=== Document segment ===

Two Directions

I’m switching now to a dual focus on the two greatest commandments. I’m going to do it in a way I’ve never seen anyone write or teach on. Since everyone in my initial audience will know pretty well what it means to love our neighbors within the Church, I want to go a harder direction.

I’m going to start this the same way Jesus did, and the implications of where I’m heading after that will start to get pretty clear.

Luke 10:25-37 NIV

"On one occasion an expert in the law stood up to test Jesus. Teacher, he asked, what must I do to inherit eternal life? What is written in the law? How do you read it? He answered, Love the Lord your God with all your heart and with all your soul and with all your strength and with all your mind; and love your neighbor as yourself. You have answered correctly Jesus replied. Do this and you will live. But he wanted to justify himself, so he asked Jesus, And who is my neighbor? In reply Jesus said: A man was down from Jerusalem to Jericho, when he was attacked by robbers. They stripped him of his clothes, beat him and went away, leaving him half dead. A priest happened to be going down the same road, and when he saw the man he passed by on the other side. So too, a Levite, when he when he came to the place and saw him, passed by on the other side. But a Samaritan, as he traveled, came to where the man was; and when he saw him, he took pity on him. He went to him and bandaged his wounds, pouring on oil and wine. Then he put the man on his own donkey, brought him to an inn and took care of him. The next day he took out two denarii and gave them to the innkeeper. Look after him, he said, and when I return, I will reimburse you for any extra expense you may have. Which of these three do you think was a neighbor to the man who fell into the hands of robbers? The expert in the law replied, the one who had mercy on him. Jesus told him, go and do likewise".

This is one of those passages many of us already know something about.  A well known and taught example of what it means to love ones neighbor. As we read it from a modern western lens, we tend to focus on the fact that a man was horribly beat up and that people simply passed by while someone was in distress.

What we don’t usually pick up on is the fact that three groups of people of the time period are being represented in this story. A Priest in the temple at this time period was the closest thing these people had to a modern Pastor today. He was a religious leader in his day and the figure we would imagine to be the first to show compassion. The Levite in the story would have had a functional role in the temple being from the priestly tribe of Levi.

According to the NIV Cultural Backgrounds Study Bible- Following Jewish tradition, ritual impurity would be contracted by touching a dead body, including even if their shadow touched it. This is likely the reason why these two passed on the other side.

The hero we now refer to as the good Samaritan- was the hated foreigner in the context of the day. According to the Jews, he was not included among the people of God. We would refer to him in this day as the highly unliked nonbeliever in the story.

The NIV Chronological study Bible gives us even more context here. “The Samaritan, a mortal enemy of all jews, took pity on the man and offered him an extraordinary degree of assistance. If Jesus’ sole intention had been to say that one’s neighbor includes everyone, there would have been no need to identify the actors as a Levite, a Priest, and a Samaritan. Jesus was also critiquing the heartlessness of those jews who allowed the law to thwart their humanity. With this parable Luke continues a favorable theme: the inclusion of all nations in the people of God. Even a Samaritan can aspire to eternal life.”

=== Record extracts ===

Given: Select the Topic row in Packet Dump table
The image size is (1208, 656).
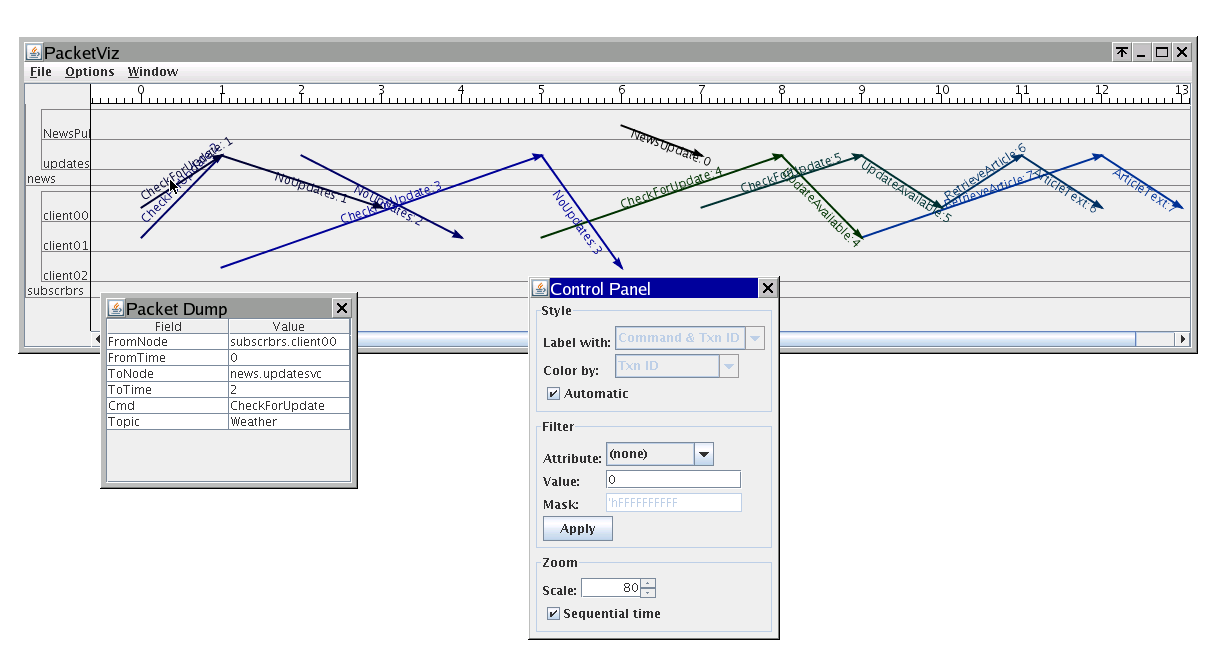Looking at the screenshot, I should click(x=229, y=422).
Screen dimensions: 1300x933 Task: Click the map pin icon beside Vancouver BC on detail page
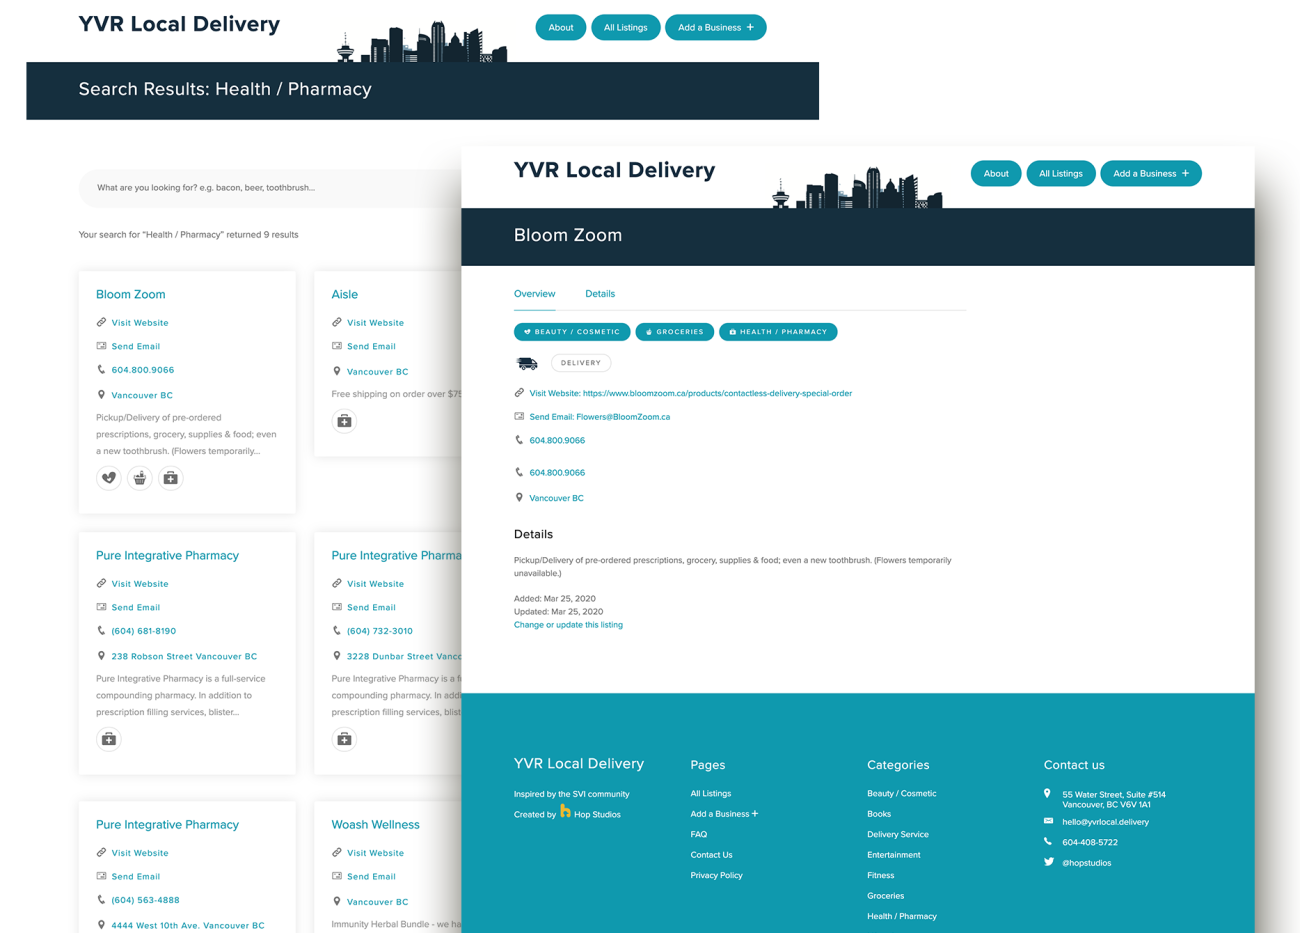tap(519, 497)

===

[Problem set]
- a) In the Good Samaritan text, what does the NIV Cultural Backgrounds Study Bible say would cause ritual impurity?
- b) Pull out the text of both rows word for word, without the pictures.

[Outputs by task]
- a) Touching a dead body, even if only one's shadow touched it.

- b)
Given: Select the Topic row in Packet Dump table
The image size is (1208, 656).
Looking at the screenshot, I should click(x=229, y=422).
Screen dimensions: 1300x933 Task: Click the map pin icon beside Vancouver BC on detail page
tap(519, 497)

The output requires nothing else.